Growing Sundance still far away from H’wood

THERE’S LITTLE ARGUMENT that, as far as industry heat and the possibility of exciting discoveries of new talent are concerned, the Sundance Film Festival now ranks second only to Cannes on the annual calendar of events. With the emergence of such names as Steven Soderbergh, Nancy Savoca, Reginald Hudlin, Richard Linklater and Quentin Tarantino from Sundance in recent years, Hollywood has clearly taken notice. Every January it now collectively packs up its winter coats, skis and cellular phones, rents a fleet of 4x4s, makes reservations at the Barking Frog and hies up to the Wasatch Mountains, which this year were mostly brown until midway through the festival.

But having now traveled to Park City for nine consecutive years, I can testify that it wasn’t always this way. Festival veterans can look back nostalgically on the mid to late 1980s, when it was always easy to park on Main Street, the River Horse served wine for free because it didn’t yet have a liquor license, and the awards ceremony included a sit-down dinner for all guests.

Glancing at the lists of films the festival presented in those years, however , what’s striking, and very sad, is how utterly forgotten most of the films and their makers are. The perennial story about independent filmmakers, of course, was always how hard it was to raise the money, how many years it took to get the films on the screen, and then what a struggle it was to find a public. The screenings at Sundance (when it was called the U.S. Film Festival) usually represented the happy destination after a very long journey.

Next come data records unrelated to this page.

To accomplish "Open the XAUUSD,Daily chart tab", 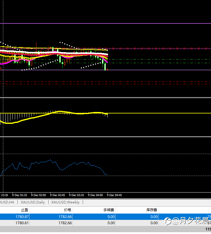I will coord(33,202).
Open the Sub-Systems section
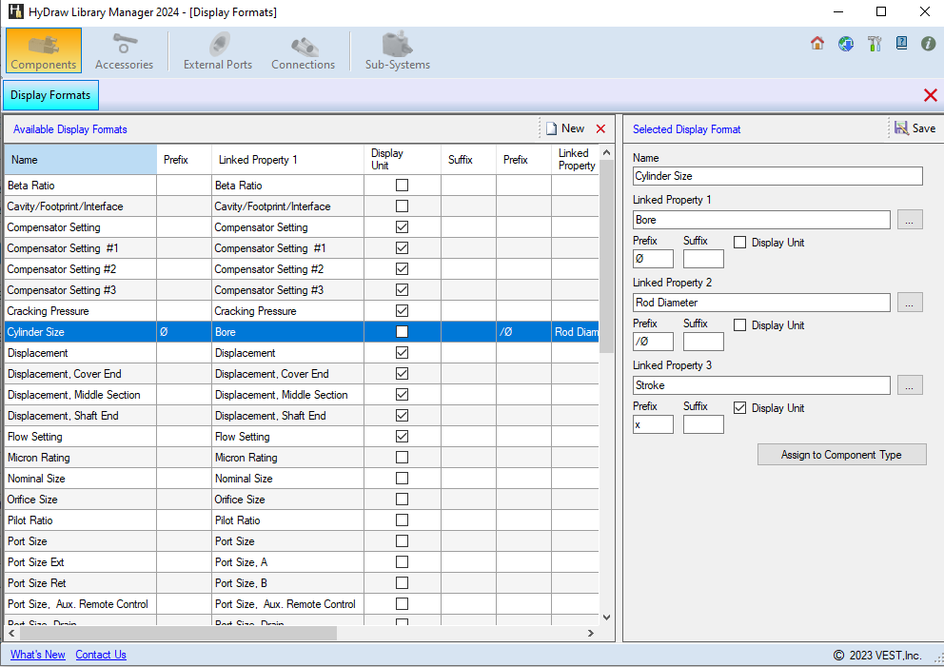 tap(396, 49)
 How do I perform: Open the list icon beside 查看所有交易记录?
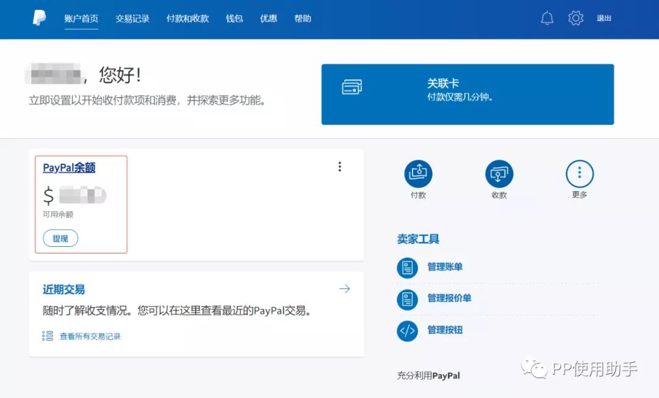coord(47,335)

All too often, however, they also marked the end of the road. Similarly, first or second films that appeared to be works of some promise frequently wound up being the most exciting and notable (or only) accomplishments in their directors’ careers. It’s amazing to peruse the dozens of titles at Sundance prior to 1989 and realize that virtually no one from those years ever graduated to the big time, or even made any feature films since.

My favorite film at the 1986 festival, for instance, was Bill Sherwood’s pioneering gay feature “Parting Glances.” Shot in New York in 16mm on a minuscule budget, it looked great, was lively and witty, introduced Steve Buscemi to the screen and was one of the first fictional American pictures to deal with AIDS. Unfortunately, Sherwood got bogged down in ultimately meaningless writing projects at the majors, was frustrated in his attempts to launch another independent production, and died of AIDS in 1990 without having made another film.

Other notable entries that year were Donna Deitch’s “Desert Hearts,” Joyce Chopra’s “Smooth Talk” and Eugene Corr’s “Desert Bloom,” and while these directors have been active in various areas, it’s not been in big-screen features. The filmmakers behind the numerous other entries have hardly been heard from again in any commercial context.

In 1987, the big pictures included Jill Godmilow’s “Waiting for the Moon,” Lizzie Borden’s “Working Girls” and Gary Walkow’s “The Trouble With Dick.” If the two women have not been able to break through with important new projects, it has not been for lack of trying, and I’ve no idea what’s become of Walkow or most of the other directors from that year. Tim Hunter, whose “River’s Edge” was shown then, continues on his way, but he was already an established talent by that time.

PROBABLY THE LOW POINT was 1988, when Rob Nilsson (whereabouts currently unknown to me) won the top prize for his black-and-white video transfer “Heat and Sunlight,” a work of considerable integrity but extremely limited appeal, as was the case with nearly everything else that season.

Then “sex, lies & videotape,””True Love” and “Heathers” all emerged from the 1989 festival, and nothing has been the same since then. Every year, there are a handful of films (actually an unusually large number this year) that get picked up for distribution, and a couple of directors who go on to make another film within a year or two.

But it’s much more difficult to make a second feature than a first, and the sheer number of filmmakers who have managed the considerable feat of placing one film at Sundance but have never come up for a second at-bat is staggering.

I WAS A BIT MORE RESERVED this year about the competition entries than some of my colleagues. I can’t really argue with the jury, which awarded its top prize to Tom Noonan’s precise, elegant, well-acted “What Happened Was.” I also liked the lewd, irreverent grunginess of Kevin Smith’s “Clerks”; the energy and acting , if not the intent, of Boaz Yakin’s “Fresh”; the visual elegance and shrewdness of Scott McGehee and David Siegel’s “Suture”; the compressed intensity of Lodge Kerrigan’s “Clean, Shaven”; the vibrant performances of Renee Humphrey and Alicia Witt in Rafal Zielinski’s “Fun”; the sweetness and evocation of milieu in Rose Troche’s too-slight “Go Fish”; and the regional specificity of Paul Zehrer’s “Blessing,” which was the only reminder this year of the farm and ranch pictures that used to fill the screens at Sundance.

And, uniquely, there was Steve James, Fred Marx and Peter Gilbert’s epic documentary “Hoop Dreams,” which does what only young documentarians can afford to do — follow their subjects for years, thereby conveying a sense of lives being lived and destinies being carved in a way that few dramatic features can ever hope to achieve.